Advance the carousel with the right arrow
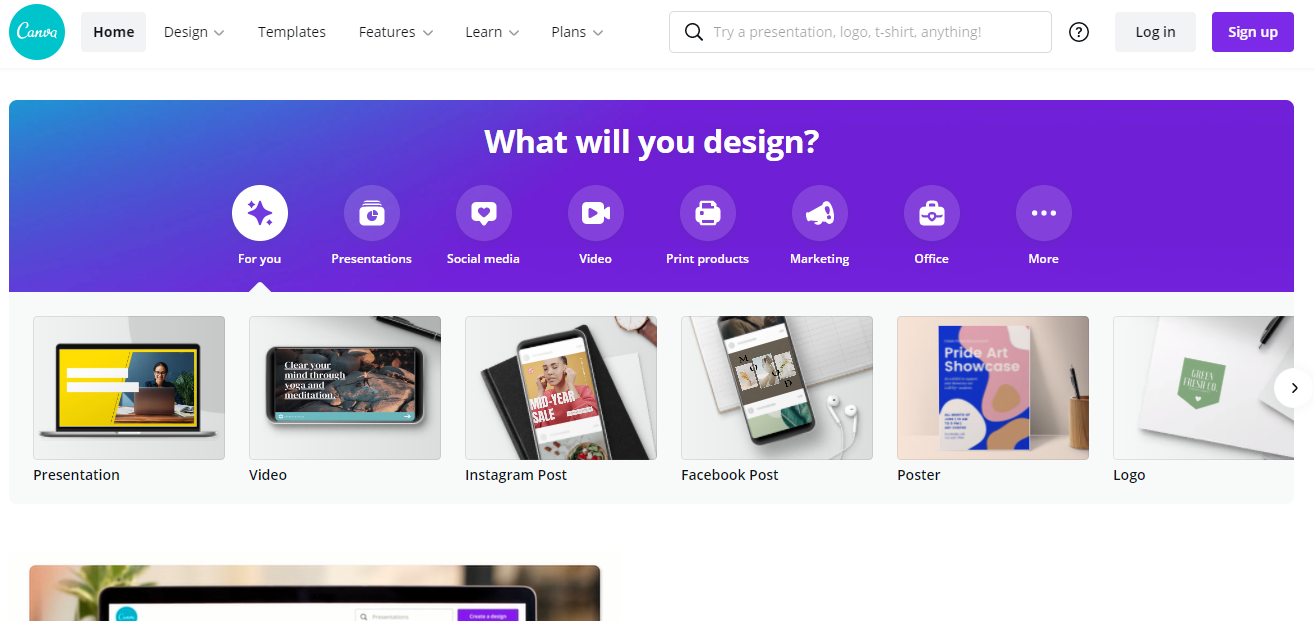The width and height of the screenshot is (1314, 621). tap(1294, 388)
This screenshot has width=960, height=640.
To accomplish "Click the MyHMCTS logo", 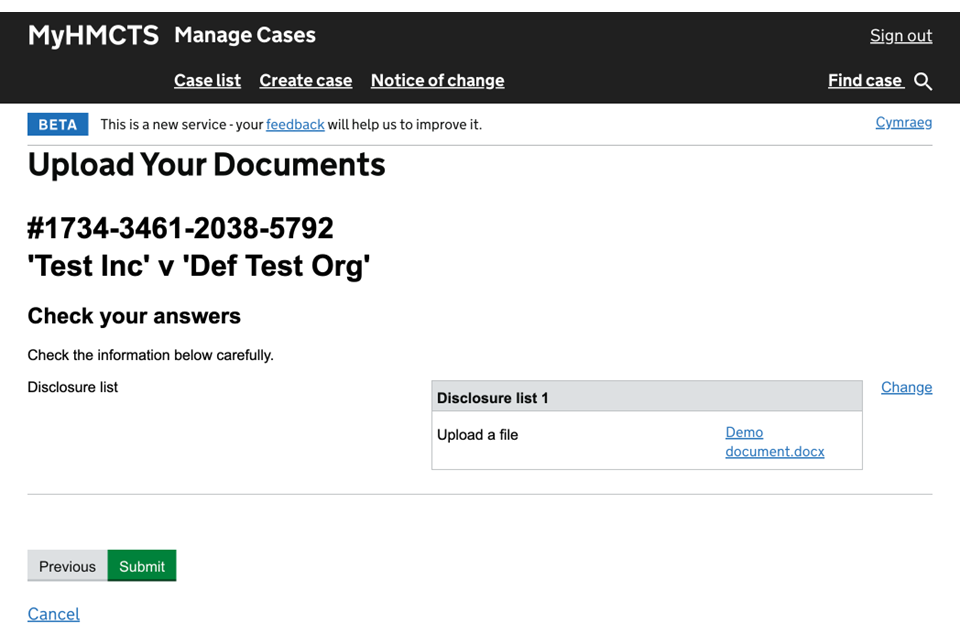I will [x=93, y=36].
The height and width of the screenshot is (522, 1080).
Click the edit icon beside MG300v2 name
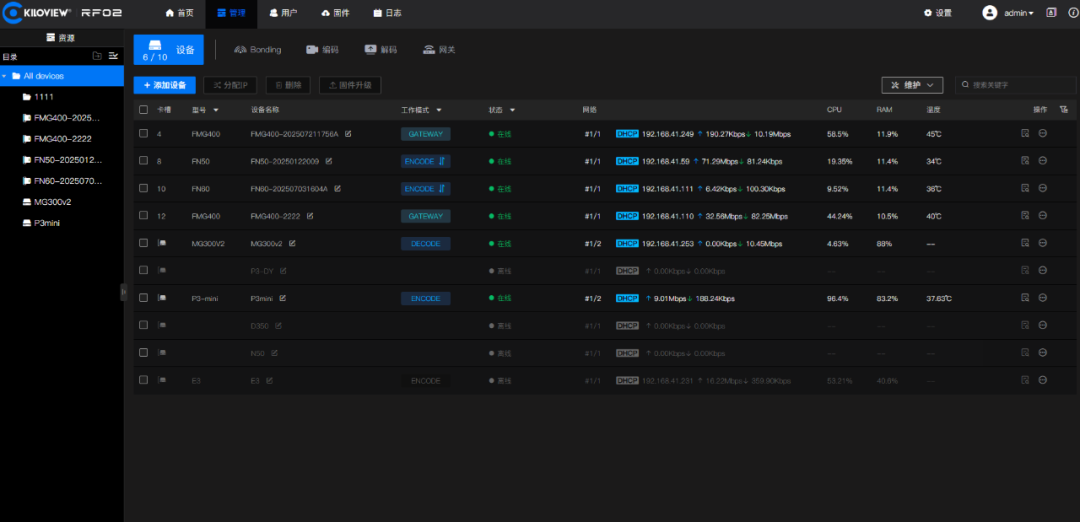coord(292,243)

PROBLEM DESCRIPTION »
With the pictures left out, copy exactly the lines above from the line containing "The height and" through the last line of the entries.

TASK RESULT »
The height and width of the screenshot is (522, 1080).
Click the edit icon beside MG300v2 name
coord(292,243)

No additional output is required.